# Extrait du document
Dans son programme pour la présidence du parti, l’ancien président du conseil régional des Pays de la Loire reste sur la même longueur d’ondes. Dénonçant dans ses tracts de campagne « l’ensauvagement et l’immigration de masse », il réclame de « courtes peines de prison dès les premiers délits ». Contre « l’assistanat et le ‘quoi qu’il en coûte' », il souhaite mettre en place « une allocation sociale unique plafonnée à 75% du smic », « la fin des 35 heures par le référendum d’entreprise » ou encore « la débureaucratisation de l’Etat »

« Contre le wokisme et l’islamo-gauchisme nous voulons défendre nos modes de vie et lutter contre le communautarisme. »

Bruno Retailleau, sénateur et candidat à la présidence des LR

dans son programme

Sa ligne politique s’oppose à celle prônée aujourd’hui par Nicolas Sarkozy, qui souhaite un rapprochement des Républicains avec Emmanuel Macron. Pour appuyer sa volonté de « rupture avec cette droite du passé », le sénateur a cosigné (avec François-Xavier Bellamy et Julien Aubert) en octobre une tribune dans L’Express . Il y égratigne les bilans des deux derniers présidents issus de son camp, Jacques Chirac et Nicolas Sarkozy. Pour le candidat vendéen, la droite a manqué de « courage » sous les mandats du premier, tandis que rien n’a « vraiment été assumé jusqu’au bout » lors du quinquennat du second.

# Consignes de l'exercice
(a) Répondez aux questions suivantes à partir de l'extrait.
(i) Quel plafond Bruno Retailleau fixe-t-il pour l'allocation sociale unique qu'il souhaite mettre en place ?
(ii) Avec qui a-t-il cosigné une tribune en octobre ?
(iii) Dans quel journal cette tribune a-t-elle paru ?
(b) Expliquez en une à trois phrases pourquoi, selon l'extrait, la ligne politique de Bruno Retailleau s'oppose à celle de Nicolas Sarkozy.
(c) Recopiez fidèlement le passage de l'extrait qui commence par « Bruno Retailleau, sénateur » et se poursuit jusqu'à « quinquennat du second. ».

# Données affichées
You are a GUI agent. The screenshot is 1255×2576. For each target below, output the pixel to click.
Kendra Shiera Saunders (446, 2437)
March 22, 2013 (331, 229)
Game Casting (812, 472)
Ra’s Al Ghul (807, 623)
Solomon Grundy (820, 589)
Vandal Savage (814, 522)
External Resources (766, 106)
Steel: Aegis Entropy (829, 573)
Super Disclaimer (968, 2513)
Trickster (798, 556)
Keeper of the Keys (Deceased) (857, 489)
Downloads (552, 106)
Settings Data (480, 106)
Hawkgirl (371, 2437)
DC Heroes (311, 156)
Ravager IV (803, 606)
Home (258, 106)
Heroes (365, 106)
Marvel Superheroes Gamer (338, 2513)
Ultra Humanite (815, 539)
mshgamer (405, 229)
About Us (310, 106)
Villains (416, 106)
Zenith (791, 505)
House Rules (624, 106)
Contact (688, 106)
* * *
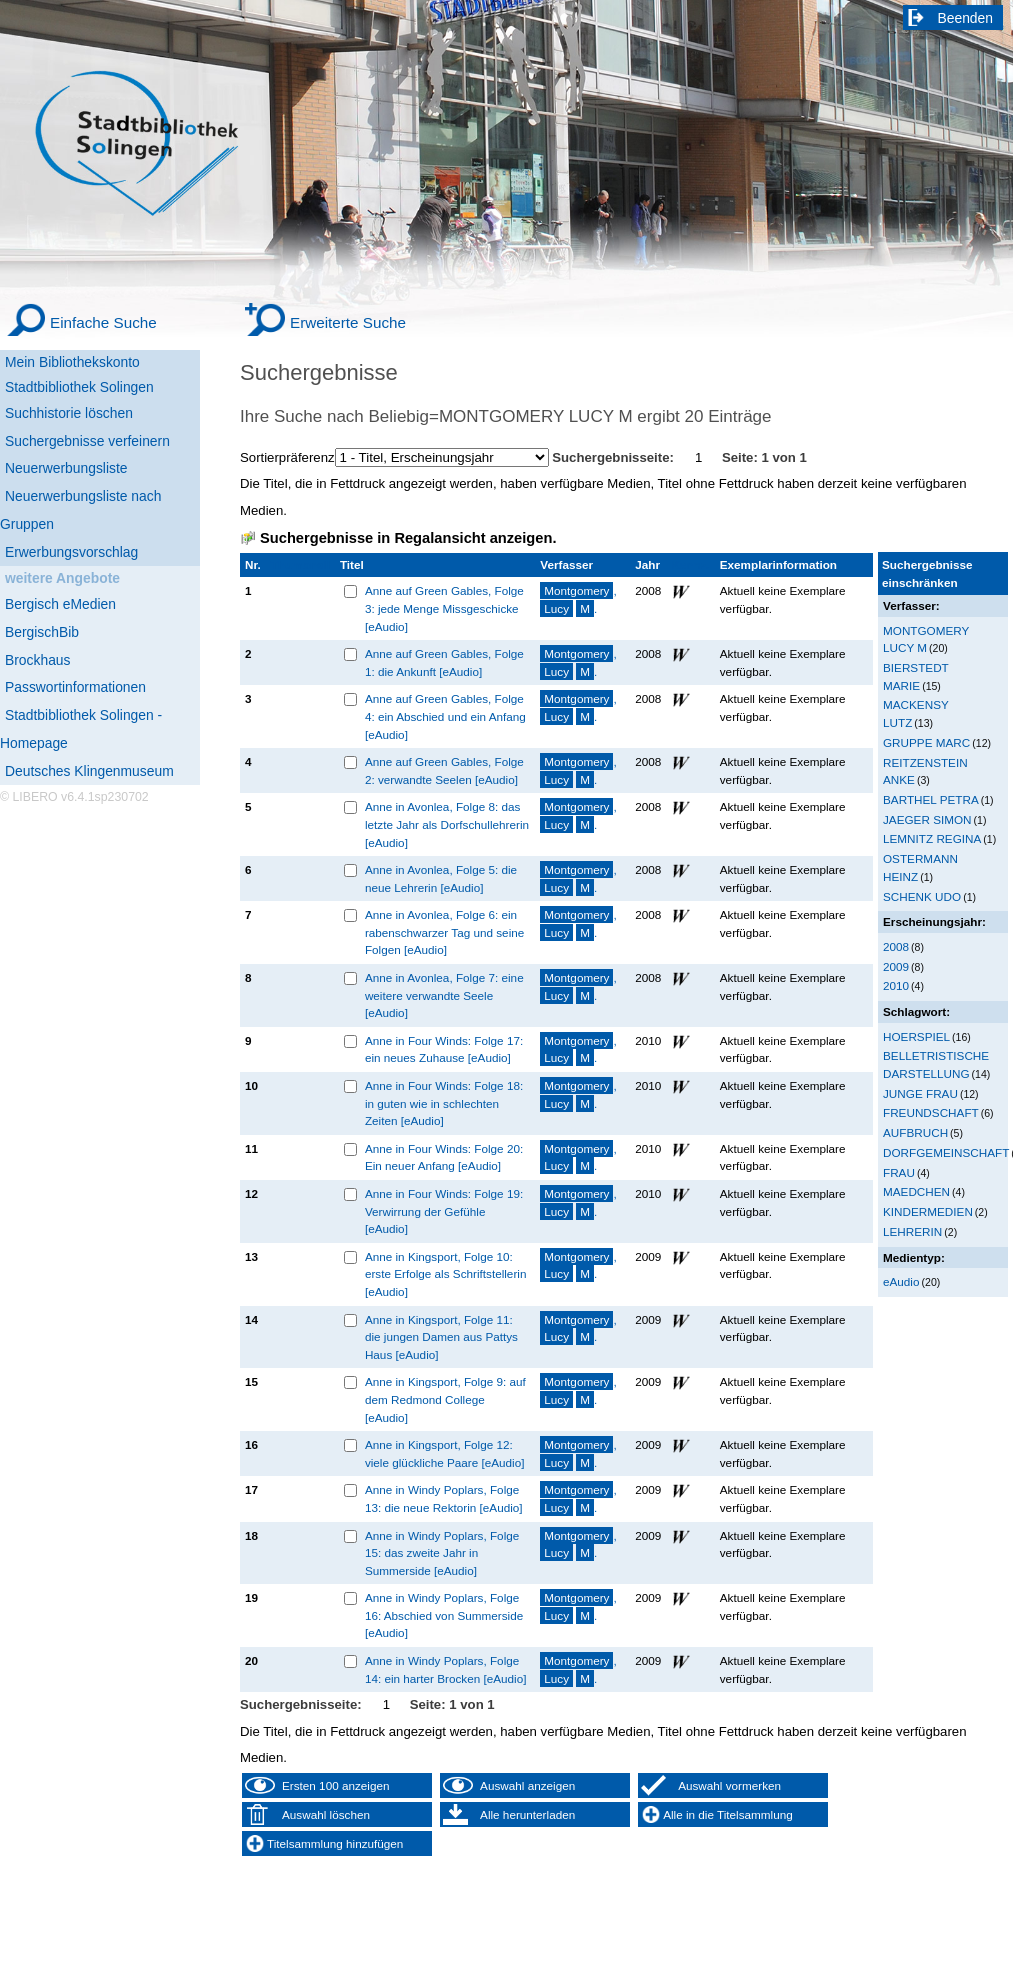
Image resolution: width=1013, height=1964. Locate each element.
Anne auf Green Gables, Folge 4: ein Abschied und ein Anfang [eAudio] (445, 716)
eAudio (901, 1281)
...
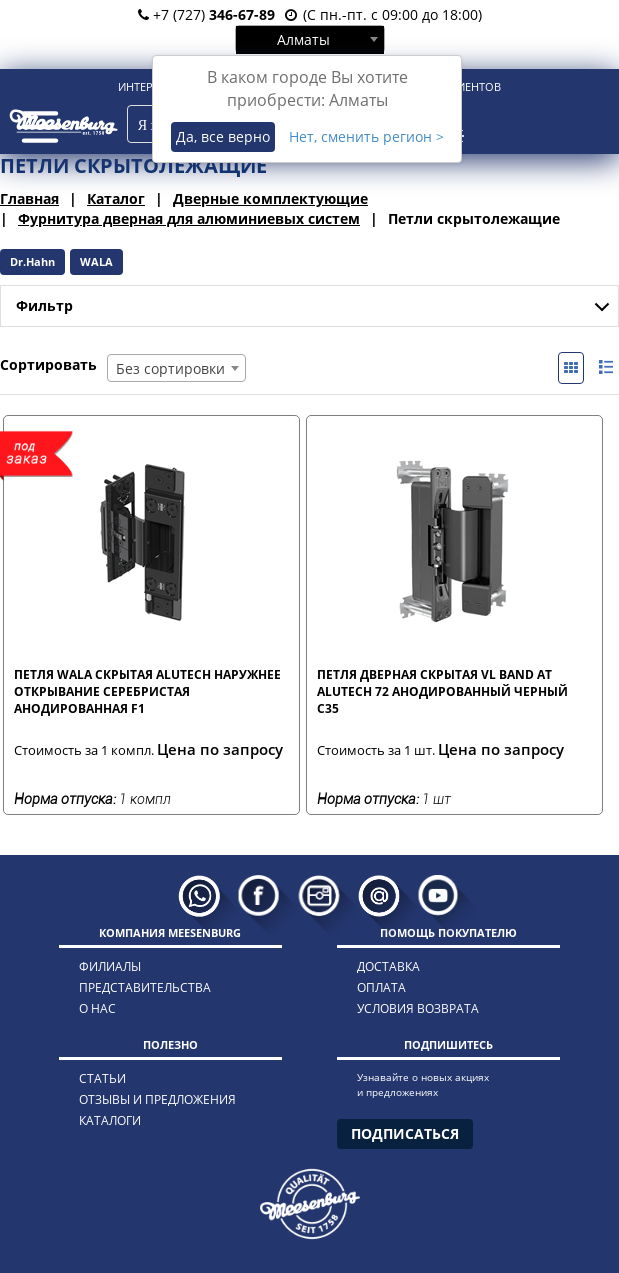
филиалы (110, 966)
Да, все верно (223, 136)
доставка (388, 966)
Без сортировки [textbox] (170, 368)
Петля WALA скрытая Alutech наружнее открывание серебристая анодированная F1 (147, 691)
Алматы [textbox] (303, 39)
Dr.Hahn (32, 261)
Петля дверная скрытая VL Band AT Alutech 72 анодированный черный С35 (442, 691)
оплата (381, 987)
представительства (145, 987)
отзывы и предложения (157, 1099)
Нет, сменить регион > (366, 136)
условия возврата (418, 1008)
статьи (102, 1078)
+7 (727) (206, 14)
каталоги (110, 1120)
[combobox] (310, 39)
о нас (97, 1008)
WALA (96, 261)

# Réponses par consigne
(a)
(i) 75 % du smic.
(ii) François-Xavier Bellamy et Julien Aubert.
(iii) L'Express.

(b) Nicolas Sarkozy souhaite un rapprochement des Républicains avec Emmanuel Macron. Bruno Retailleau revendique au contraire une « rupture avec cette droite du passé ».

(c)
Bruno Retailleau, sénateur et candidat à la présidence des LR

dans son programme

Sa ligne politique s’oppose à celle prônée aujourd’hui par Nicolas Sarkozy, qui souhaite un rapprochement des Républicains avec Emmanuel Macron. Pour appuyer sa volonté de « rupture avec cette droite du passé », le sénateur a cosigné (avec François-Xavier Bellamy et Julien Aubert) en octobre une tribune dans L’Express . Il y égratigne les bilans des deux derniers présidents issus de son camp, Jacques Chirac et Nicolas Sarkozy. Pour le candidat vendéen, la droite a manqué de « courage » sous les mandats du premier, tandis que rien n’a « vraiment été assumé jusqu’au bout » lors du quinquennat du second.